-- Task to complete --
Each record below should be printed exactly as it was written.

### Source material

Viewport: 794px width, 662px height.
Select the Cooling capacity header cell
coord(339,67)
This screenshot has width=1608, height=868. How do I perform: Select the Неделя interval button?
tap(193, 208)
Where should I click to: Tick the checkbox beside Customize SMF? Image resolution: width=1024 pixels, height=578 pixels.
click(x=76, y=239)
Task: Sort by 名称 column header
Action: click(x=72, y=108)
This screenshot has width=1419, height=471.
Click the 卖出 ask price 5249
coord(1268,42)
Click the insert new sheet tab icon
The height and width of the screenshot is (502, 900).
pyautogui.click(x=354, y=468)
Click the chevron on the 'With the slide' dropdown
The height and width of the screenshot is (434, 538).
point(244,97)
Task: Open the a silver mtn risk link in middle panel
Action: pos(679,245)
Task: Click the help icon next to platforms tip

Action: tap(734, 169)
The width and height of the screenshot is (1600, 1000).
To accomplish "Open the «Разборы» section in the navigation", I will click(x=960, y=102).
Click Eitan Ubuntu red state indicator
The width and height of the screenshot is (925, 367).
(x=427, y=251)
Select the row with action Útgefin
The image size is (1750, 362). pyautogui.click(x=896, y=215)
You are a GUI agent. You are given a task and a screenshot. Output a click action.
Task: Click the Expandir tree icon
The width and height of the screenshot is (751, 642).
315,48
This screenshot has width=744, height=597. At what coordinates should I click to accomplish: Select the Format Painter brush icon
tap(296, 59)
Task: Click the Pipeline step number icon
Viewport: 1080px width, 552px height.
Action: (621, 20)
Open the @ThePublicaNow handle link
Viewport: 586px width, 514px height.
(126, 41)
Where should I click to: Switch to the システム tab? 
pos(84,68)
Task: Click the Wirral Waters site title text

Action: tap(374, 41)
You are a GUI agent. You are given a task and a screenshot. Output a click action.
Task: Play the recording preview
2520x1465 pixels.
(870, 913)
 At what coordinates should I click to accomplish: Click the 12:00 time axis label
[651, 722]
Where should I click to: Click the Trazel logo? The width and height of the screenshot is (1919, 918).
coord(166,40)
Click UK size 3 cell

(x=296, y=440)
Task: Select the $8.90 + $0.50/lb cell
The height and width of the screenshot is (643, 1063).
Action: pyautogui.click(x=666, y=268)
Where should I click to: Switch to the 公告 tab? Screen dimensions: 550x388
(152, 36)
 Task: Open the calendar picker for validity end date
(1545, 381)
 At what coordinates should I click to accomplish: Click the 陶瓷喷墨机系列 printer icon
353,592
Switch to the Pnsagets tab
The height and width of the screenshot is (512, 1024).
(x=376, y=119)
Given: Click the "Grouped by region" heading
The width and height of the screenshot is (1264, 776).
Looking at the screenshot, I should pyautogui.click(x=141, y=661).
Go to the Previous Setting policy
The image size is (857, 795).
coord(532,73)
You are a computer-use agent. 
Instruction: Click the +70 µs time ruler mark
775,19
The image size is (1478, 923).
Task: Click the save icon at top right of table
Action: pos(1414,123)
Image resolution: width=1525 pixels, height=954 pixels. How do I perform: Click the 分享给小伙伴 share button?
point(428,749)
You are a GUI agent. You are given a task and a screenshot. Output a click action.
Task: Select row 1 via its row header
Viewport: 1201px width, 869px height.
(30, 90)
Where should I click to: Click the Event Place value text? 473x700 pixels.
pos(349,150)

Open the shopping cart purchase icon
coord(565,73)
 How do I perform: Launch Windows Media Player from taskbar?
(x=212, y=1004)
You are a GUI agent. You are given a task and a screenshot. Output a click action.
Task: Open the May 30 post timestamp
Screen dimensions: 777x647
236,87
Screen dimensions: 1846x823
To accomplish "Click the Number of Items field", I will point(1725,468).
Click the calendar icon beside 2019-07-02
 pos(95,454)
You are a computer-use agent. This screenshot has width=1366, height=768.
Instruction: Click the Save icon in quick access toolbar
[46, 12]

######

-- Result of this exercise --
Viewport: 794px width, 662px height.
Select the Cooling capacity header cell
coord(339,67)
This screenshot has width=1608, height=868. How do I perform: Select the Неделя interval button?
tap(193, 208)
Where should I click to: Tick the checkbox beside Customize SMF? Image resolution: width=1024 pixels, height=578 pixels.
click(x=76, y=239)
Task: Sort by 名称 column header
Action: click(x=72, y=108)
This screenshot has width=1419, height=471.
Click the 卖出 ask price 5249
coord(1268,42)
Click the insert new sheet tab icon
The height and width of the screenshot is (502, 900).
pyautogui.click(x=354, y=468)
Click the chevron on the 'With the slide' dropdown
The height and width of the screenshot is (434, 538).
point(244,97)
Task: Open the a silver mtn risk link in middle panel
Action: pos(679,245)
Task: Click the help icon next to platforms tip

Action: tap(734, 169)
The width and height of the screenshot is (1600, 1000).
To accomplish "Open the «Разборы» section in the navigation", I will click(x=960, y=102).
Click Eitan Ubuntu red state indicator
The width and height of the screenshot is (925, 367).
(x=427, y=251)
Select the row with action Útgefin
The image size is (1750, 362). pyautogui.click(x=896, y=215)
You are a GUI agent. You are given a task and a screenshot. Output a click action.
Task: Click the Expandir tree icon
The width and height of the screenshot is (751, 642).
315,48
This screenshot has width=744, height=597. At what coordinates should I click to accomplish: Select the Format Painter brush icon
tap(296, 59)
Task: Click the Pipeline step number icon
Viewport: 1080px width, 552px height.
Action: (621, 20)
Open the @ThePublicaNow handle link
Viewport: 586px width, 514px height.
(126, 41)
Where should I click to: Switch to the システム tab? 
pos(84,68)
Task: Click the Wirral Waters site title text

Action: tap(374, 41)
You are a GUI agent. You are given a task and a screenshot. Output a click action.
Task: Play the recording preview
2520x1465 pixels.
(870, 913)
 At what coordinates should I click to accomplish: Click the 12:00 time axis label
[651, 722]
Where should I click to: Click the Trazel logo? The width and height of the screenshot is (1919, 918).
coord(166,40)
Click UK size 3 cell

(x=296, y=440)
Task: Select the $8.90 + $0.50/lb cell
The height and width of the screenshot is (643, 1063).
Action: pyautogui.click(x=666, y=268)
Where should I click to: Switch to the 公告 tab? Screen dimensions: 550x388
(152, 36)
 Task: Open the calendar picker for validity end date
(1545, 381)
 At what coordinates should I click to accomplish: Click the 陶瓷喷墨机系列 printer icon
353,592
Switch to the Pnsagets tab
The height and width of the screenshot is (512, 1024).
(x=376, y=119)
Given: Click the "Grouped by region" heading
The width and height of the screenshot is (1264, 776).
Looking at the screenshot, I should pyautogui.click(x=141, y=661).
Go to the Previous Setting policy
The image size is (857, 795).
coord(532,73)
You are a computer-use agent. 
Instruction: Click the +70 µs time ruler mark
775,19
The image size is (1478, 923).
Task: Click the save icon at top right of table
Action: pos(1414,123)
Image resolution: width=1525 pixels, height=954 pixels. How do I perform: Click the 分享给小伙伴 share button?
point(428,749)
You are a GUI agent. You are given a task and a screenshot. Output a click action.
Task: Select row 1 via its row header
Viewport: 1201px width, 869px height.
(30, 90)
Where should I click to: Click the Event Place value text? 473x700 pixels.
pos(349,150)

Open the shopping cart purchase icon
coord(565,73)
 How do I perform: Launch Windows Media Player from taskbar?
(x=212, y=1004)
You are a GUI agent. You are given a task and a screenshot. Output a click action.
Task: Open the May 30 post timestamp
Screen dimensions: 777x647
236,87
Screen dimensions: 1846x823
To accomplish "Click the Number of Items field", I will point(1725,468).
Click the calendar icon beside 2019-07-02
 pos(95,454)
You are a computer-use agent. This screenshot has width=1366, height=768.
Instruction: Click the Save icon in quick access toolbar
[46, 12]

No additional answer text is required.